Provided records>
++++++++++

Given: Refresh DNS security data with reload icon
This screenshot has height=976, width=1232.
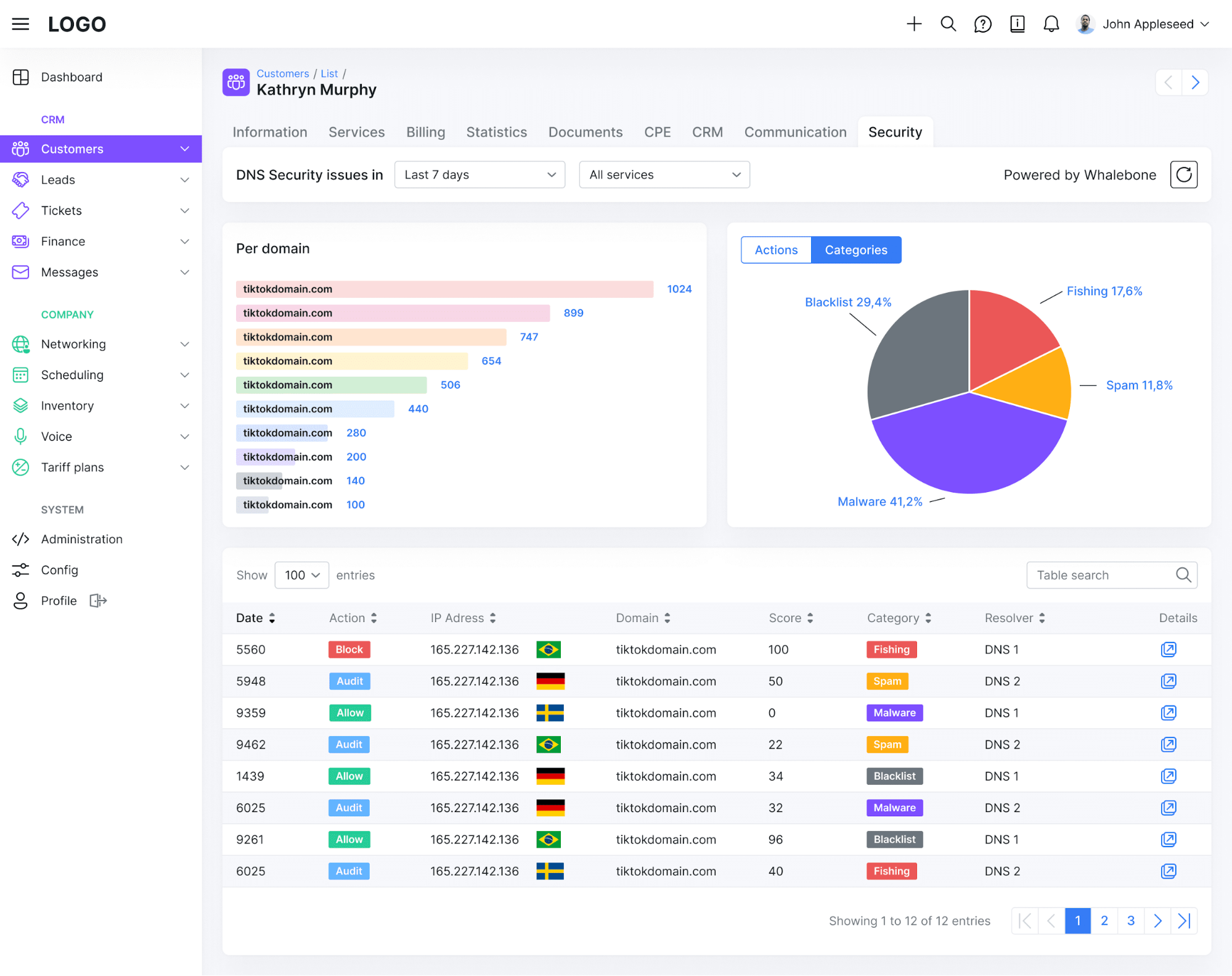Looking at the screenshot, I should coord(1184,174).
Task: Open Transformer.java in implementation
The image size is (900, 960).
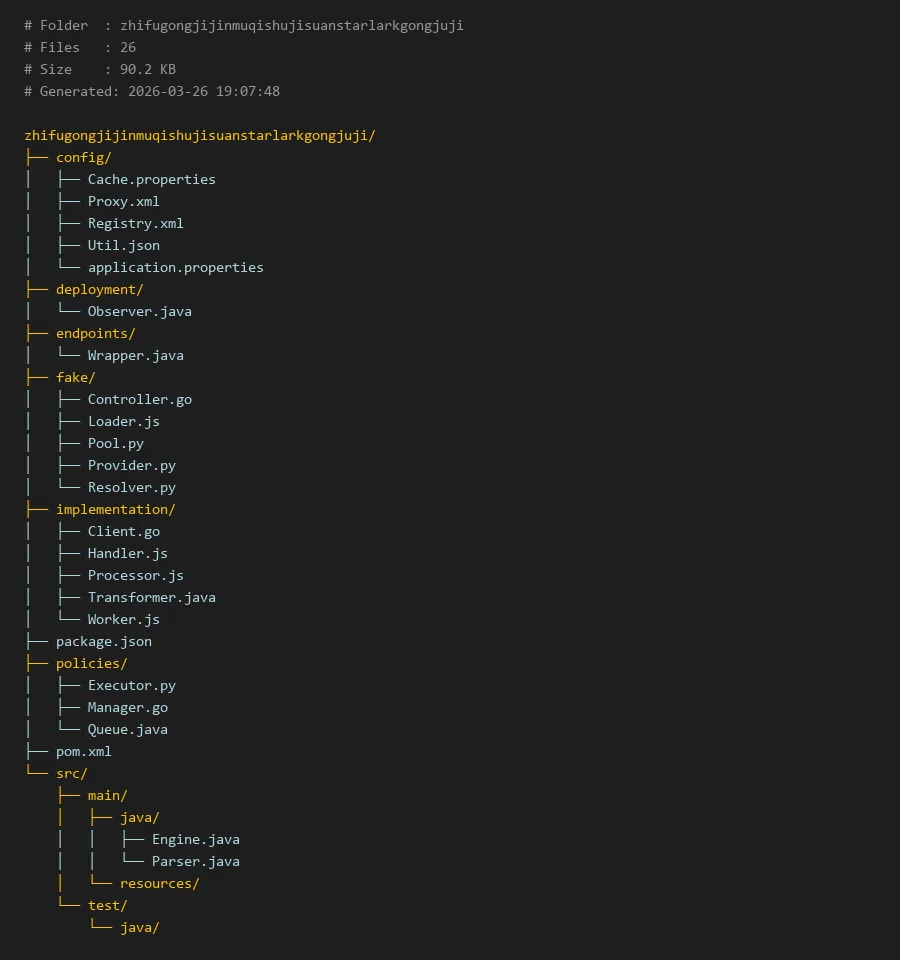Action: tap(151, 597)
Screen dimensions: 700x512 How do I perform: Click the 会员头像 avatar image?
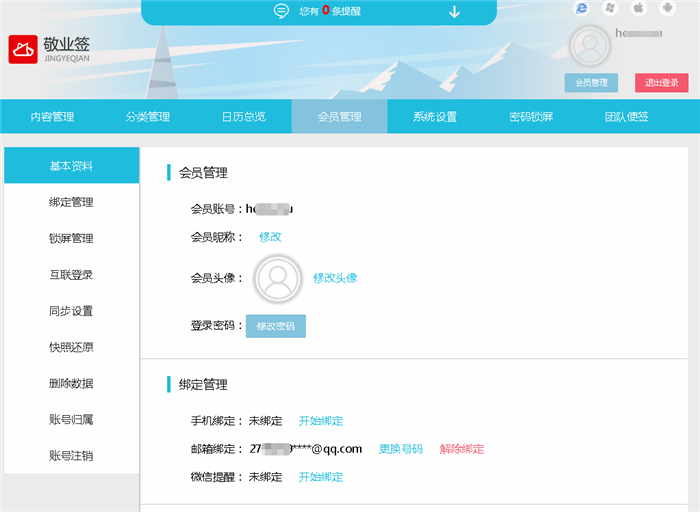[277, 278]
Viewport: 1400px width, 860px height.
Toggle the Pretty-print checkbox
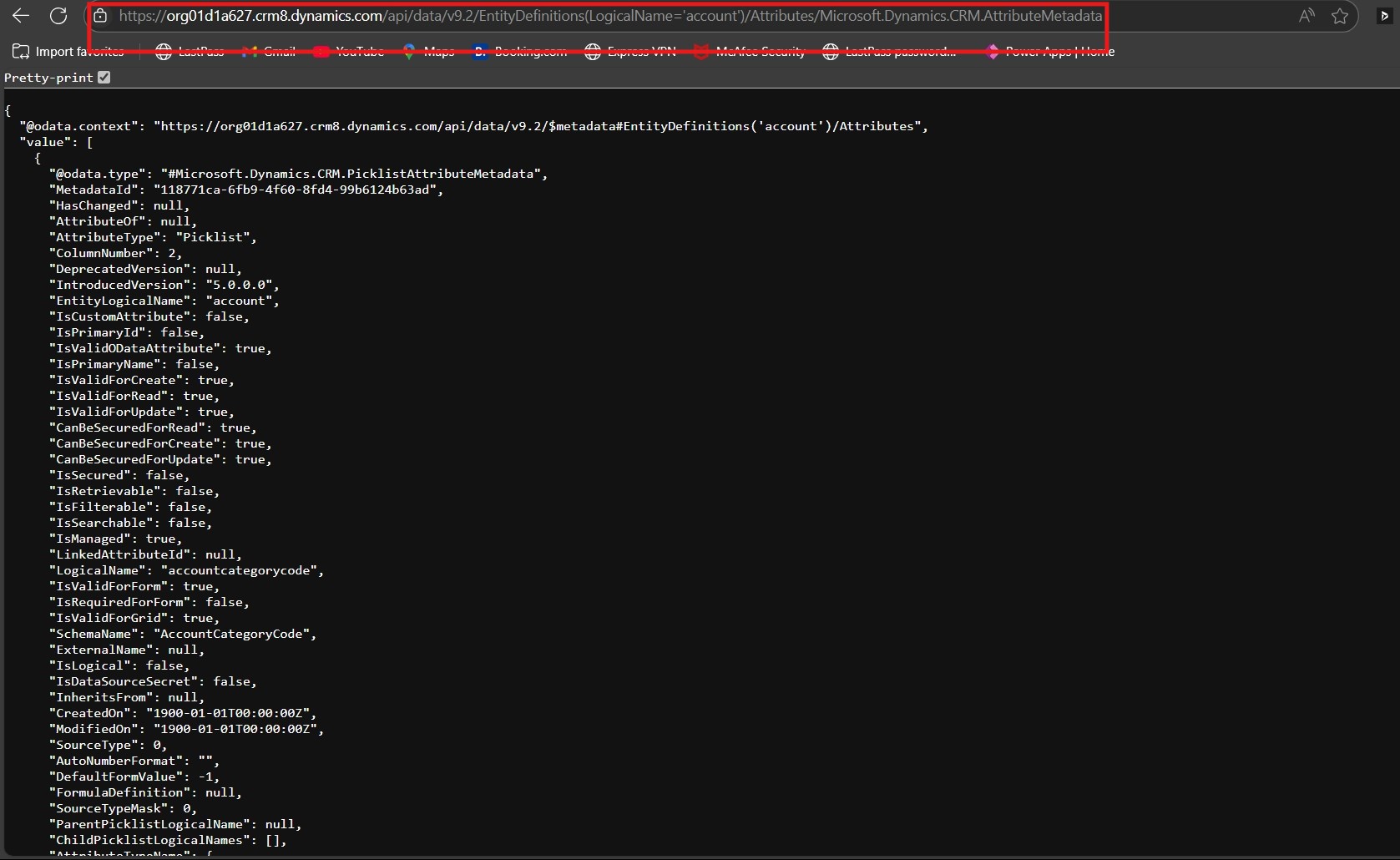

++++++++++

What is required>
Return all of the material precisely as written. No picture belongs in it.

Output below>
Given: Refresh DNS security data with reload icon
This screenshot has height=976, width=1232.
Looking at the screenshot, I should coord(1184,174).
Task: Open Transformer.java in implementation
The image size is (900, 960).
Action: tap(151, 597)
Screen dimensions: 700x512 How do I perform: Click the 会员头像 avatar image?
[277, 278]
Viewport: 1400px width, 860px height.
Toggle the Pretty-print checkbox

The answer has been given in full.